Requirement => Would you copy the material below word for word, beginning with its first line and ending with the line that contains "go2uvm.org (142, 84)"?

○ ○ ○ ○ ○

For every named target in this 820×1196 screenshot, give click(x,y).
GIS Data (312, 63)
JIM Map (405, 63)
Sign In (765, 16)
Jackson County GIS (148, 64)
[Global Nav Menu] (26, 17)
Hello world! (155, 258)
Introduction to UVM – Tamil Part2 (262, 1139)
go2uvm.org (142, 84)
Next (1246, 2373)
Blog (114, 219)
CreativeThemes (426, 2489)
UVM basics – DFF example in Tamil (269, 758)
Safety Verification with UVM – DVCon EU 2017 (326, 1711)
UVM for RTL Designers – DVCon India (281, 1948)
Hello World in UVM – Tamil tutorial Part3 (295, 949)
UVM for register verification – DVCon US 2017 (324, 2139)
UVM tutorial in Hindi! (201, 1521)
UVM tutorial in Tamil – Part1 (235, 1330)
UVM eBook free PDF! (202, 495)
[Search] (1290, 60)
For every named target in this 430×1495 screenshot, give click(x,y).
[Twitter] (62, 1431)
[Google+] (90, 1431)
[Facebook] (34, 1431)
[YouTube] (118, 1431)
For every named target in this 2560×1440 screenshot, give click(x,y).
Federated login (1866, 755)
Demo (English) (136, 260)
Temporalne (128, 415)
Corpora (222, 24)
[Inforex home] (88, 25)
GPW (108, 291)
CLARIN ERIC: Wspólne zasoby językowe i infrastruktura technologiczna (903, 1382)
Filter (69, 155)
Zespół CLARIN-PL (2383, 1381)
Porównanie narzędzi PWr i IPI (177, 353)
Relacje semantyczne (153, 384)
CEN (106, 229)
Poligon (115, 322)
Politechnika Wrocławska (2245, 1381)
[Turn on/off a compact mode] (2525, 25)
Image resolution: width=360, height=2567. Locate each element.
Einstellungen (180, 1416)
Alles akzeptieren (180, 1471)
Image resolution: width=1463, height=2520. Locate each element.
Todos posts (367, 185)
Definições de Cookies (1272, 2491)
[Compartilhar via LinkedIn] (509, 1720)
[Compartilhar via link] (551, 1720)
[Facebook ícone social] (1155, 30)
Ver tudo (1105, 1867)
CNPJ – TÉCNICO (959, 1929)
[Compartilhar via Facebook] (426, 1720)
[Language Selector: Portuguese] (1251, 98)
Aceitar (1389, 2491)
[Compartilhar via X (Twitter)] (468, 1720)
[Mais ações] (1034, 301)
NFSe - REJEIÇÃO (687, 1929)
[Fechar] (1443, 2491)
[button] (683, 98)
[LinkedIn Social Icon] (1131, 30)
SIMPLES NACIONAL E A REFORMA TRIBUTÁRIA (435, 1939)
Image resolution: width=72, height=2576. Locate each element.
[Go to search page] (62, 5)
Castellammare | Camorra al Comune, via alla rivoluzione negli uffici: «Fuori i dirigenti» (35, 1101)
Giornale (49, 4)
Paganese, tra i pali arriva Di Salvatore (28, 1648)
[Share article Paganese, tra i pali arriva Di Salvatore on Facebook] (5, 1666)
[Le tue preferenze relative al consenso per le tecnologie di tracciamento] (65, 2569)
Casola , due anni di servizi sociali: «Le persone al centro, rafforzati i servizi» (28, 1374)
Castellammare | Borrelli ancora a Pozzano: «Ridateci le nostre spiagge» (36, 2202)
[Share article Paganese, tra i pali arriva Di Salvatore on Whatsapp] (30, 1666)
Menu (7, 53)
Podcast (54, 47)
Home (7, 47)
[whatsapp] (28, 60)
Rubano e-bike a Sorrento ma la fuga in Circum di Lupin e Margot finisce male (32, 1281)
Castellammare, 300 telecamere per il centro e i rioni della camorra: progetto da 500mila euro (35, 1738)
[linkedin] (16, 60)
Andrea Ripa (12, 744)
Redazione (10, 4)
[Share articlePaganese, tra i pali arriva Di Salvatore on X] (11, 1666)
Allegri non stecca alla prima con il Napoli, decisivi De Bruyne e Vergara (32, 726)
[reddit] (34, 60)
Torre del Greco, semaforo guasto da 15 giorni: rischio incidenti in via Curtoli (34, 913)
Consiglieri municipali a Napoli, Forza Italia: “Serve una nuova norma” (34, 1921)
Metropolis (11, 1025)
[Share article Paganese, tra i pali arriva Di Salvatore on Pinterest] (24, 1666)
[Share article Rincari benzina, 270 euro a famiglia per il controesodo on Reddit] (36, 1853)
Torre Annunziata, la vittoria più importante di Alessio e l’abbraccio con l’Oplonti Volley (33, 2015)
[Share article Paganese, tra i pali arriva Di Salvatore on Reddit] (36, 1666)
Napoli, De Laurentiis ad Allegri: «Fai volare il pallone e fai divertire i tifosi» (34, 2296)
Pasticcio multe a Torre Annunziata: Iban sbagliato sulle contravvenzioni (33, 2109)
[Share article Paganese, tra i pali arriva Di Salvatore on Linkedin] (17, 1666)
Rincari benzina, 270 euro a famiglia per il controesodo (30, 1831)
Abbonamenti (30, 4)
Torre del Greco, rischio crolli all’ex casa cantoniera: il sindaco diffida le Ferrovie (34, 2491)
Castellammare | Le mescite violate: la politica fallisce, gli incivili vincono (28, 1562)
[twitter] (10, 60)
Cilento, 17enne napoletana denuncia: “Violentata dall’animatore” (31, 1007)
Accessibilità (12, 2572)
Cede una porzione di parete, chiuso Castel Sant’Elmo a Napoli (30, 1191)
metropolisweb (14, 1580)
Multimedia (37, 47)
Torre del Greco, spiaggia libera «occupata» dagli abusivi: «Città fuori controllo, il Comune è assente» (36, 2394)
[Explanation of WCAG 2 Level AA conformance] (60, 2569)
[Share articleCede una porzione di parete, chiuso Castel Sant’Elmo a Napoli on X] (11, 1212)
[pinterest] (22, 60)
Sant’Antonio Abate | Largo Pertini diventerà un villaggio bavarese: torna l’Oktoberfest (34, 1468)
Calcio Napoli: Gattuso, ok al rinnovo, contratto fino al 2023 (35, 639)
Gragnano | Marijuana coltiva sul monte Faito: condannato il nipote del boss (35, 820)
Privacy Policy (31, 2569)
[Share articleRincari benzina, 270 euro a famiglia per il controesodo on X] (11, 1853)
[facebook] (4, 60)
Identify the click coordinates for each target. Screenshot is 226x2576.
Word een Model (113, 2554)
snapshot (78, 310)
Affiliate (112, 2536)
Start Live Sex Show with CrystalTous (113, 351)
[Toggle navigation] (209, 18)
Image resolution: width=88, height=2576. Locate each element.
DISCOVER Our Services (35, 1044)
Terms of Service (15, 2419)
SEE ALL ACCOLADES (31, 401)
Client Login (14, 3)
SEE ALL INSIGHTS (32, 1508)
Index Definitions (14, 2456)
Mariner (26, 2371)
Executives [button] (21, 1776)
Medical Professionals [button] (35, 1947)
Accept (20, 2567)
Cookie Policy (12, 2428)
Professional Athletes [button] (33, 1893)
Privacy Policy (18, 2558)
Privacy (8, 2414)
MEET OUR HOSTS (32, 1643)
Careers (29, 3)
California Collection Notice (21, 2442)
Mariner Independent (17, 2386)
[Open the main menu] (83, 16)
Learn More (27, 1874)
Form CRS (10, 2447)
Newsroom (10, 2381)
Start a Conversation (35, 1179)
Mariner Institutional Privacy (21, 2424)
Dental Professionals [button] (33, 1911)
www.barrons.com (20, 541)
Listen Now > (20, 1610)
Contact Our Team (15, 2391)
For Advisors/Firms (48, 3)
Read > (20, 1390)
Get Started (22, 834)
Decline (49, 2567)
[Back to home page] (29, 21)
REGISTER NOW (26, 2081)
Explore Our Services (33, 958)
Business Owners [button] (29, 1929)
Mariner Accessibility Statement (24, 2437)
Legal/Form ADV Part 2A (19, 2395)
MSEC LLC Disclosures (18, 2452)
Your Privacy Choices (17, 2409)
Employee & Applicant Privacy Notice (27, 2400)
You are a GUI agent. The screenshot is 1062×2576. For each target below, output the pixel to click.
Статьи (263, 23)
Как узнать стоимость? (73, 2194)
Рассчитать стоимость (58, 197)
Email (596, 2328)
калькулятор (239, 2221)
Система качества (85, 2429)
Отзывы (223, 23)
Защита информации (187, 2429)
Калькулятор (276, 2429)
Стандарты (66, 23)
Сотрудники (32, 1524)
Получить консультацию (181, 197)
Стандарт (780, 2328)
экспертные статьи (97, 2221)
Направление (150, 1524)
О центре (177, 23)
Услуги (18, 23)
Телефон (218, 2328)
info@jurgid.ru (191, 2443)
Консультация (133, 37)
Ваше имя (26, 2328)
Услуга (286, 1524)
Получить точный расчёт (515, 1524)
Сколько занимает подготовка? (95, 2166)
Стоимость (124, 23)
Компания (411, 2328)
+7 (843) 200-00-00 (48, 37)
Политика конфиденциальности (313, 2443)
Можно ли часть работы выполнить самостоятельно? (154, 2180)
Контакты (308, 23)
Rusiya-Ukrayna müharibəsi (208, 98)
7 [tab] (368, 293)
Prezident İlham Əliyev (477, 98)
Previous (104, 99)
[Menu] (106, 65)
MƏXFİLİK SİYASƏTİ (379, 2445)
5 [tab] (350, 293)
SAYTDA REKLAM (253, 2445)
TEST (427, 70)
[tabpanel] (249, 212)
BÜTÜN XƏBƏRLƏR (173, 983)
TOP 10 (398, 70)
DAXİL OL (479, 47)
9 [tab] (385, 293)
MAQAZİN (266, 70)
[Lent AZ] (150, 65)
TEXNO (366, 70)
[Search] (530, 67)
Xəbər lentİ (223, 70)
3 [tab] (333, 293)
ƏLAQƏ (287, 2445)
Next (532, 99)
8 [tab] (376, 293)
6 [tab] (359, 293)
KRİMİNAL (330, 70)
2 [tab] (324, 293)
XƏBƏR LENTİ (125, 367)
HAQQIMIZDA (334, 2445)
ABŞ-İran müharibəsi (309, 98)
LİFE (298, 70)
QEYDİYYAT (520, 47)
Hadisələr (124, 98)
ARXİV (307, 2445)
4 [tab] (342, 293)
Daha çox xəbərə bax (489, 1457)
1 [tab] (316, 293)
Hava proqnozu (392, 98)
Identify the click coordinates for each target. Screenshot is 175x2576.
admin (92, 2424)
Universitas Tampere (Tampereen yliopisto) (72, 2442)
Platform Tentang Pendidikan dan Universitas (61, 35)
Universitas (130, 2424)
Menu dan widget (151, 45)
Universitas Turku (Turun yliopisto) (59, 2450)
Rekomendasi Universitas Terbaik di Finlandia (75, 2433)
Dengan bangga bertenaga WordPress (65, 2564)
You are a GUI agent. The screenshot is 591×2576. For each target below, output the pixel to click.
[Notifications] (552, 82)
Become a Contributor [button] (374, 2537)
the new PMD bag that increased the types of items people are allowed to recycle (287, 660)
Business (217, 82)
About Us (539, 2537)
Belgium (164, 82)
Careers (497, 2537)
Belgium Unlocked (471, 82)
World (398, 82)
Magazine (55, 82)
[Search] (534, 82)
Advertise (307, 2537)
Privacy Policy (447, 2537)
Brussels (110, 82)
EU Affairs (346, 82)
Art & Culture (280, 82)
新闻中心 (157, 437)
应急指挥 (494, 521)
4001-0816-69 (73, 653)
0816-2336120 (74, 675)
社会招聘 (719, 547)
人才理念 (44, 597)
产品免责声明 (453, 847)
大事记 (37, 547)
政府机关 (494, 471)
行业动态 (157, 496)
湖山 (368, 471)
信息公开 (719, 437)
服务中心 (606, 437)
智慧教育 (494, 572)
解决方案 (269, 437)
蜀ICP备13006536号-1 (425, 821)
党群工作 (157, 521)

○ ○ ○ ○ ○

Exercise result =>
For every named target in this 820×1196 screenshot, give click(x,y).
GIS Data (312, 63)
JIM Map (405, 63)
Sign In (765, 16)
Jackson County GIS (148, 64)
[Global Nav Menu] (26, 17)
Hello world! (155, 258)
Introduction to UVM – Tamil Part2 (262, 1139)
go2uvm.org (142, 84)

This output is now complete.